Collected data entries
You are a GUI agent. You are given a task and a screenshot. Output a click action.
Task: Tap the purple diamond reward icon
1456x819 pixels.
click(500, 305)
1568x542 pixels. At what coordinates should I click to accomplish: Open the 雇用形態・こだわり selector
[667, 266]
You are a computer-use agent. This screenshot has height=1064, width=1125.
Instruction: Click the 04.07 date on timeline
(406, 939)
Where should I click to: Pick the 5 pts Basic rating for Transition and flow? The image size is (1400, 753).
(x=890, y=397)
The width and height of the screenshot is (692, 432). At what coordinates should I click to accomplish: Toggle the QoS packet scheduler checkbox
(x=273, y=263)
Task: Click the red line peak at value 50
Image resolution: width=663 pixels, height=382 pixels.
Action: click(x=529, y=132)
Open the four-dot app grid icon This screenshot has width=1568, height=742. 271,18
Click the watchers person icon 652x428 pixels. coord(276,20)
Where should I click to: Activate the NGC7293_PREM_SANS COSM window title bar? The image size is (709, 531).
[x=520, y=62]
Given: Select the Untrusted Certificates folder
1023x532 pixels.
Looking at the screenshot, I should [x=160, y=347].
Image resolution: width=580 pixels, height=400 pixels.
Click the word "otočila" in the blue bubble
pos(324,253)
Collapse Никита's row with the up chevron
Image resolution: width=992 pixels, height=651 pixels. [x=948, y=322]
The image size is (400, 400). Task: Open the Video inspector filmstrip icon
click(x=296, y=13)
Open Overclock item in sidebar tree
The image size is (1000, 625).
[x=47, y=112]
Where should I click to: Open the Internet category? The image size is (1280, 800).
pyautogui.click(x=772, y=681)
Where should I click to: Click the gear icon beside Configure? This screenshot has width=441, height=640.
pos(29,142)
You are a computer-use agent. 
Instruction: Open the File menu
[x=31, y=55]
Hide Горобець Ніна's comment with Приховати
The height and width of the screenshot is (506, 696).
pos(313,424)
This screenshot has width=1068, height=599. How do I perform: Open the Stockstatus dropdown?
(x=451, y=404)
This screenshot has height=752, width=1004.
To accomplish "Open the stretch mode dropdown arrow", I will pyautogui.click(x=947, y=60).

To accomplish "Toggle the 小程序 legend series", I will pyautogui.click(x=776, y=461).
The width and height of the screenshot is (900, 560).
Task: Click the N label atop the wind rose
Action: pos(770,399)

▸ **Problem requirements**: Reproduce the records exactly as they appear.

▸ **Reply**:
You are a GUI agent. You are given a task and a screenshot. Output a click action.
Task: Tap the purple diamond reward icon
1456x819 pixels.
click(500, 305)
1568x542 pixels. At what coordinates should I click to accomplish: Open the 雇用形態・こだわり selector
[667, 266]
You are a computer-use agent. This screenshot has height=1064, width=1125.
Instruction: Click the 04.07 date on timeline
(406, 939)
Where should I click to: Pick the 5 pts Basic rating for Transition and flow? The image size is (1400, 753).
(x=890, y=397)
The width and height of the screenshot is (692, 432). At what coordinates should I click to accomplish: Toggle the QoS packet scheduler checkbox
(x=273, y=263)
Task: Click the red line peak at value 50
Image resolution: width=663 pixels, height=382 pixels.
Action: click(x=529, y=132)
Open the four-dot app grid icon This screenshot has width=1568, height=742. 271,18
Click the watchers person icon 652x428 pixels. coord(276,20)
Where should I click to: Activate the NGC7293_PREM_SANS COSM window title bar? The image size is (709, 531).
[x=520, y=62]
Given: Select the Untrusted Certificates folder
1023x532 pixels.
Looking at the screenshot, I should [x=160, y=347].
Image resolution: width=580 pixels, height=400 pixels.
Click the word "otočila" in the blue bubble
pos(324,253)
Collapse Никита's row with the up chevron
Image resolution: width=992 pixels, height=651 pixels. [x=948, y=322]
The image size is (400, 400). Task: Open the Video inspector filmstrip icon
click(x=296, y=13)
Open Overclock item in sidebar tree
The image size is (1000, 625).
[x=47, y=112]
Where should I click to: Open the Internet category? The image size is (1280, 800).
pyautogui.click(x=772, y=681)
Where should I click to: Click the gear icon beside Configure? This screenshot has width=441, height=640.
pos(29,142)
You are a computer-use agent. 
Instruction: Open the File menu
[x=31, y=55]
Hide Горобець Ніна's comment with Приховати
The height and width of the screenshot is (506, 696).
pos(313,424)
This screenshot has width=1068, height=599. How do I perform: Open the Stockstatus dropdown?
(x=451, y=404)
This screenshot has height=752, width=1004.
To accomplish "Open the stretch mode dropdown arrow", I will pyautogui.click(x=947, y=60).

To accomplish "Toggle the 小程序 legend series", I will pyautogui.click(x=776, y=461).
The width and height of the screenshot is (900, 560).
Task: Click the N label atop the wind rose
Action: pos(770,399)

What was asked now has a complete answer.